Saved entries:
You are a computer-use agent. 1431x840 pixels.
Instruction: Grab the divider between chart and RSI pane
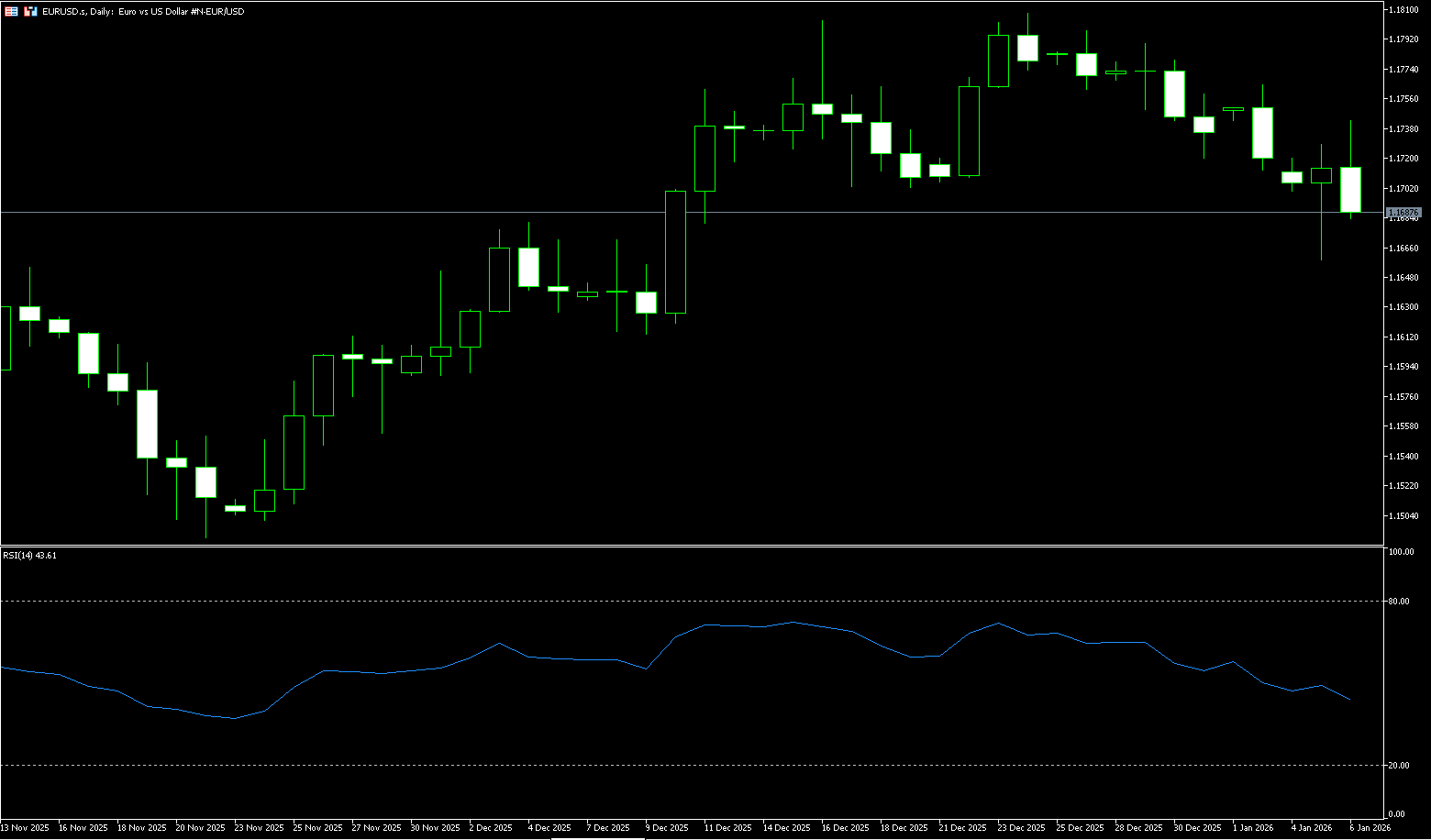[x=688, y=546]
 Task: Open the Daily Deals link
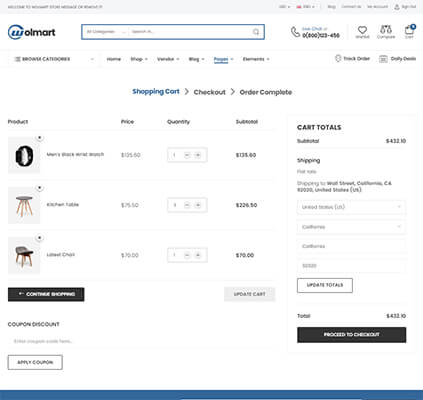[x=397, y=59]
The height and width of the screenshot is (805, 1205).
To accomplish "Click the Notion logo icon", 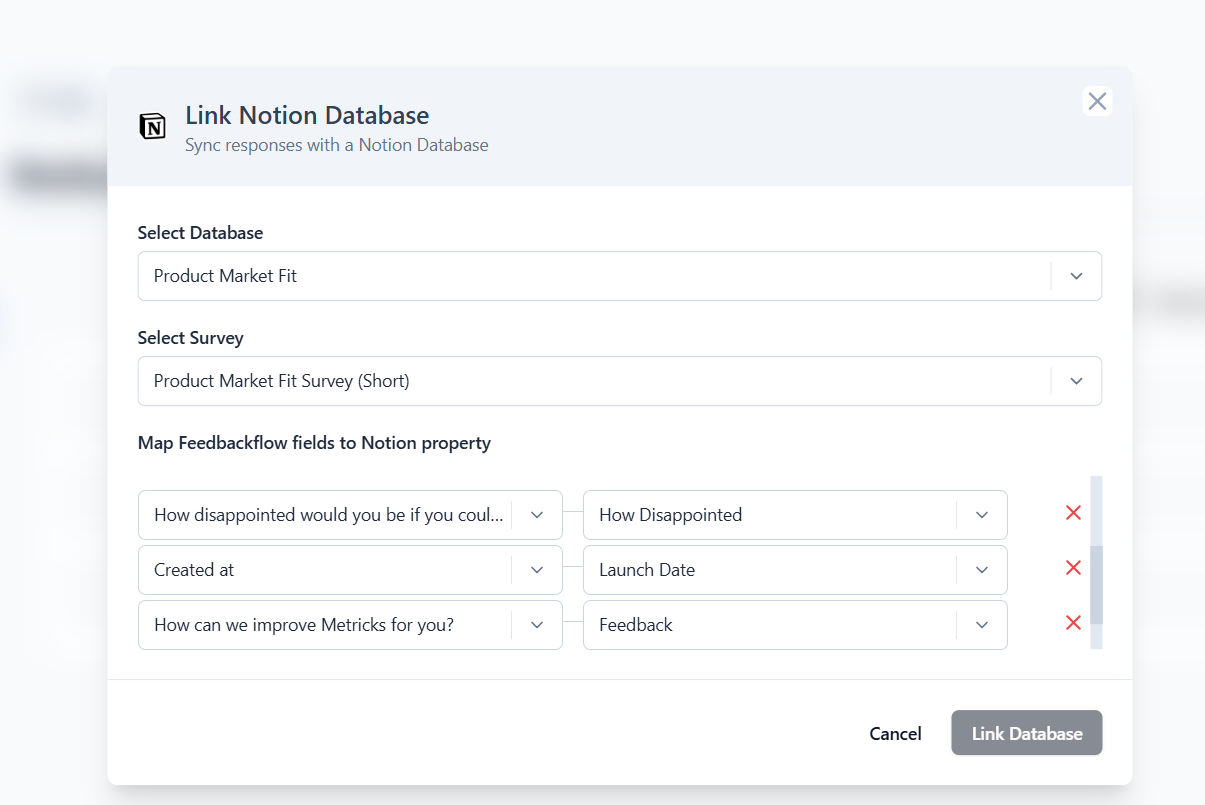I will 152,126.
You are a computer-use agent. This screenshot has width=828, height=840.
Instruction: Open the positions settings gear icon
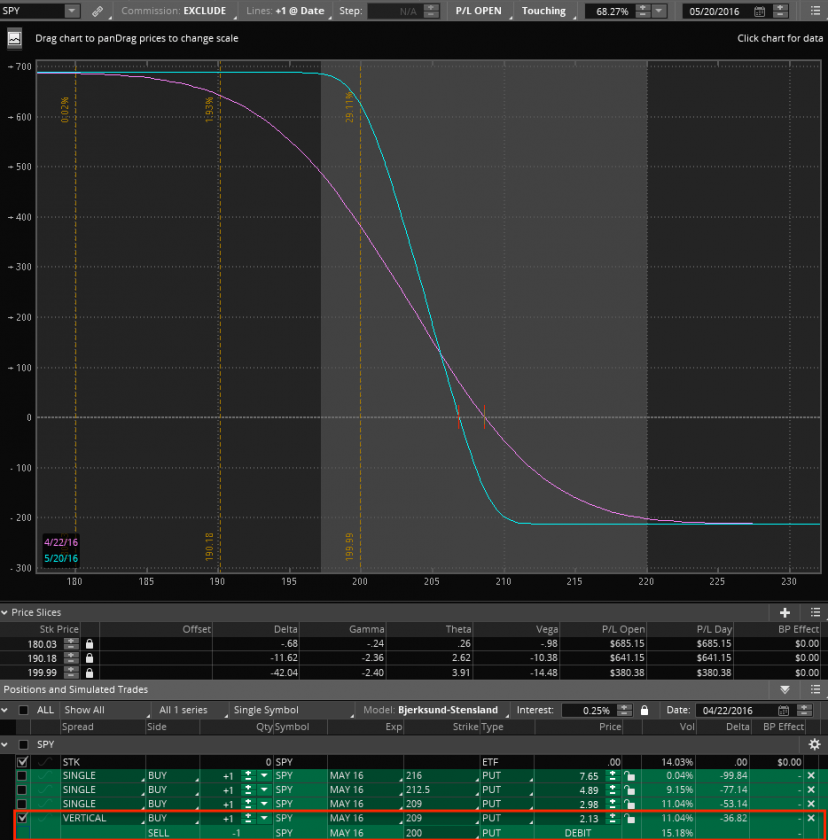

What this task involves:
Read the data above and pull out each line that holds the string "agent".

Answer to this task:
You are a computer-use agent. 1431x840 pixels.
You are a computer-use agent. This screenshot has width=828, height=840.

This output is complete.